民法では法定相続の順位だけでなく、法定相続分についても以下のように定めています。
  • 配偶者と子どもが相続人の場合…配偶者に2分の1、子どもに2分の1
  • 配偶者と直系尊属(父母や祖父母など)が相続人の場合…配偶者に3分の2、直系尊属に3分の1
  • 配偶者と兄弟姉妹が相続人…配偶者に4分の3、兄弟姉妹に4分の1

同順位の法定相続人が複数いる場合

同順位の法定相続人が複数いる場合は、その人数で法定相続分を割ります。
子どもが2人以上の場合や父母がいずれも存命の場合には、相続分をその人数で割ることになります。

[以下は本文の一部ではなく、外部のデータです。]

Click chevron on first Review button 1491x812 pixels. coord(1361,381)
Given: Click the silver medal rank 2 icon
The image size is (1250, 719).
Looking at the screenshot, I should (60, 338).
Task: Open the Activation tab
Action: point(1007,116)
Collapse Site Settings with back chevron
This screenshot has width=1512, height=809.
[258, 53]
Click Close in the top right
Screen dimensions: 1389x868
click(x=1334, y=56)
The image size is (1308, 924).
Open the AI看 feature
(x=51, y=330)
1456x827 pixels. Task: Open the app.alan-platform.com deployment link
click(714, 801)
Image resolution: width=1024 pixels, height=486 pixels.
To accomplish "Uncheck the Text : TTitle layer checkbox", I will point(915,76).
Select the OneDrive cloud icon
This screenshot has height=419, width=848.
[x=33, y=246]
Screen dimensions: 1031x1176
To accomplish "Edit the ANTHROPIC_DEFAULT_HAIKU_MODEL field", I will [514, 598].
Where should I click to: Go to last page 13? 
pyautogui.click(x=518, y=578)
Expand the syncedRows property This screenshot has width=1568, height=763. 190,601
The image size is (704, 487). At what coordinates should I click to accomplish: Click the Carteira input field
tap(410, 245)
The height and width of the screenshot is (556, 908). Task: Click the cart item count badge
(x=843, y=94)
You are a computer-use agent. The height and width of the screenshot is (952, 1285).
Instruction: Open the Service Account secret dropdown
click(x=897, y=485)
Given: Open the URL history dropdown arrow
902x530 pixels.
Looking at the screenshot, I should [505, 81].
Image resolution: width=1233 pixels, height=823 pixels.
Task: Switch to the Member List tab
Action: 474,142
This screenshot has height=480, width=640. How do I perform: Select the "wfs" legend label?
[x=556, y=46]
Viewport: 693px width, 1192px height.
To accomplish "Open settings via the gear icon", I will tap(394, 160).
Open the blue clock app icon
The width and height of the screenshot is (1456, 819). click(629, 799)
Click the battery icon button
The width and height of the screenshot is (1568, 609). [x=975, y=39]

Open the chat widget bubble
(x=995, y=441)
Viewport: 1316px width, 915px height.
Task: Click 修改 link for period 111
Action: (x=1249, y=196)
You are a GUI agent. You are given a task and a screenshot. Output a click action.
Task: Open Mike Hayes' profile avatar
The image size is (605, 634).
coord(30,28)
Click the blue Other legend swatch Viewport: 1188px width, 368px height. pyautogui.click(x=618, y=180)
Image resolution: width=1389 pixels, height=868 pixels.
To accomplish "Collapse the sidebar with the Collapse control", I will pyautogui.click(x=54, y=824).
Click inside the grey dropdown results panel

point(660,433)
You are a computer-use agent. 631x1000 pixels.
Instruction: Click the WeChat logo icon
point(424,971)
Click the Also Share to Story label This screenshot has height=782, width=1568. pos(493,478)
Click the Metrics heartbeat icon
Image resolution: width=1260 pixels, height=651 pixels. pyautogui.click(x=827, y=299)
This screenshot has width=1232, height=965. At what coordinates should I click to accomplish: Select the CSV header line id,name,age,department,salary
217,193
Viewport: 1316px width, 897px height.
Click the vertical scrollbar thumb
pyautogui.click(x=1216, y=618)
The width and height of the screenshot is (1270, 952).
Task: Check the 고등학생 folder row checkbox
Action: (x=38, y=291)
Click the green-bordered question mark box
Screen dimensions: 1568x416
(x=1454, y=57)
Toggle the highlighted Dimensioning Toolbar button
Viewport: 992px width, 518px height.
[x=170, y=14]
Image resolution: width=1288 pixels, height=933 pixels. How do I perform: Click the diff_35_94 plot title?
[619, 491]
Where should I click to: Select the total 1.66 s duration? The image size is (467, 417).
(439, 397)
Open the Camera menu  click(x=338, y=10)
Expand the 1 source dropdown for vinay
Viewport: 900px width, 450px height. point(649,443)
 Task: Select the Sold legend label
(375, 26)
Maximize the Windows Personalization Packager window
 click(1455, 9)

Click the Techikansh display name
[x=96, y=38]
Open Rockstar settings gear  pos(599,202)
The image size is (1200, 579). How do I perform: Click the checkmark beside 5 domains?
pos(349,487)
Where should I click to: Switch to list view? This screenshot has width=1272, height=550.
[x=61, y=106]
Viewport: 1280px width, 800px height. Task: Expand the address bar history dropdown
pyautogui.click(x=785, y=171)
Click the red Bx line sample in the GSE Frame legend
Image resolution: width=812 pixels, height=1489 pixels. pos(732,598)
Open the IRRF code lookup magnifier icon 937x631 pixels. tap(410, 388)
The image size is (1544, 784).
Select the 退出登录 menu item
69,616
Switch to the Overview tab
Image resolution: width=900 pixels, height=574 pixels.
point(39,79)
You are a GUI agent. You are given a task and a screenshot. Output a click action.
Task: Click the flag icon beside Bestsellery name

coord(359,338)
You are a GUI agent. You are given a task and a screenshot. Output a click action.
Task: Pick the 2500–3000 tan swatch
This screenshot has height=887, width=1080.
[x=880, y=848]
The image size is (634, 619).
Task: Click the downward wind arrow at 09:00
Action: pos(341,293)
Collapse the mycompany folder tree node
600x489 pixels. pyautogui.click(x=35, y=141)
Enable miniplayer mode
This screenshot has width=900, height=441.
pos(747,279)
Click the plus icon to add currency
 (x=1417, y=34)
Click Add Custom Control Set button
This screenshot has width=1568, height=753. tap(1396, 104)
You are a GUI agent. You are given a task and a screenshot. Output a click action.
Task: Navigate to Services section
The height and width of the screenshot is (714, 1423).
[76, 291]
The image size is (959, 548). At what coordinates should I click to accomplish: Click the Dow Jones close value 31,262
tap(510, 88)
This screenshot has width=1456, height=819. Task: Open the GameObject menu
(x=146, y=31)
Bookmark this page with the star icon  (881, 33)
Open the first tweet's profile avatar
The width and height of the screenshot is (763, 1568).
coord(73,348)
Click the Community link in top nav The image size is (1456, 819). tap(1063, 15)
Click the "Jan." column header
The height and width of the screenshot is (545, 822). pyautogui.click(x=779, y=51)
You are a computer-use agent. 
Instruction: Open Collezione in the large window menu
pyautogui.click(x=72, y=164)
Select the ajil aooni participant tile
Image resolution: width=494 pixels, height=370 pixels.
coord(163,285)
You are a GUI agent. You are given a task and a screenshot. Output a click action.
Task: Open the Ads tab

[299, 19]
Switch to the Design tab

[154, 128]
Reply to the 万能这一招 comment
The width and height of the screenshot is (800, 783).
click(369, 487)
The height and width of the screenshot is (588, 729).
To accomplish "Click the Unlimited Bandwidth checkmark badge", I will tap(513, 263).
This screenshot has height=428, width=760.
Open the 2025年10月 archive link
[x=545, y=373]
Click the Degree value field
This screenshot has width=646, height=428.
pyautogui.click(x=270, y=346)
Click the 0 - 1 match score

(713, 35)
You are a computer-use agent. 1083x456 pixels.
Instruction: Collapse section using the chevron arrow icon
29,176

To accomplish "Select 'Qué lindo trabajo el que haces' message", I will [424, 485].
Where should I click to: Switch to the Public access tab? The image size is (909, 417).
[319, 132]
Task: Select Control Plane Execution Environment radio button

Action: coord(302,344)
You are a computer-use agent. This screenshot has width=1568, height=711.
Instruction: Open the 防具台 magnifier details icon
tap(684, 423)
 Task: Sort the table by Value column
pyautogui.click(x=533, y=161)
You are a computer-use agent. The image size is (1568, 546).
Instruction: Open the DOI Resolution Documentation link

たとえば、配偶者と子ども3人が相続人となる場合には、配偶者の相続分は2分の1、子ども3人の相続分はそれぞれ6分の1(=2分の1÷3人)となります。

配偶者が亡くなっている場合

配偶者が亡くなっている場合は、同順位の法定相続人で全財産を引き継ぎます。
配偶者がすでに亡くなっており、子ども3人が相続人となる場合には、全財産を3分の1ずつ均等に割ったものが法定相続分となります。

養子がいる場合

被相続人に養子がいる場合は、全員が法定相続人となるわけではありません。
原則として以下のように制限がかかります。
  • 被相続人に実子がいる場合…1人までを法定相続人としてカウントする
  • 被相続人に実子がいない場合…2人までを法定相続人としてカウントする

一親等の親族でなければ相続税は2割加算

遺言書がない場合、法定相続は遺産分割協議の際の目安となります。遺言書によって遺産の分配の取り決めが指定されている場合は原則として遺言書に従い、相続人全員で遺産の分割について協議し取り決めた場合はそれに従って財産を分割することになります。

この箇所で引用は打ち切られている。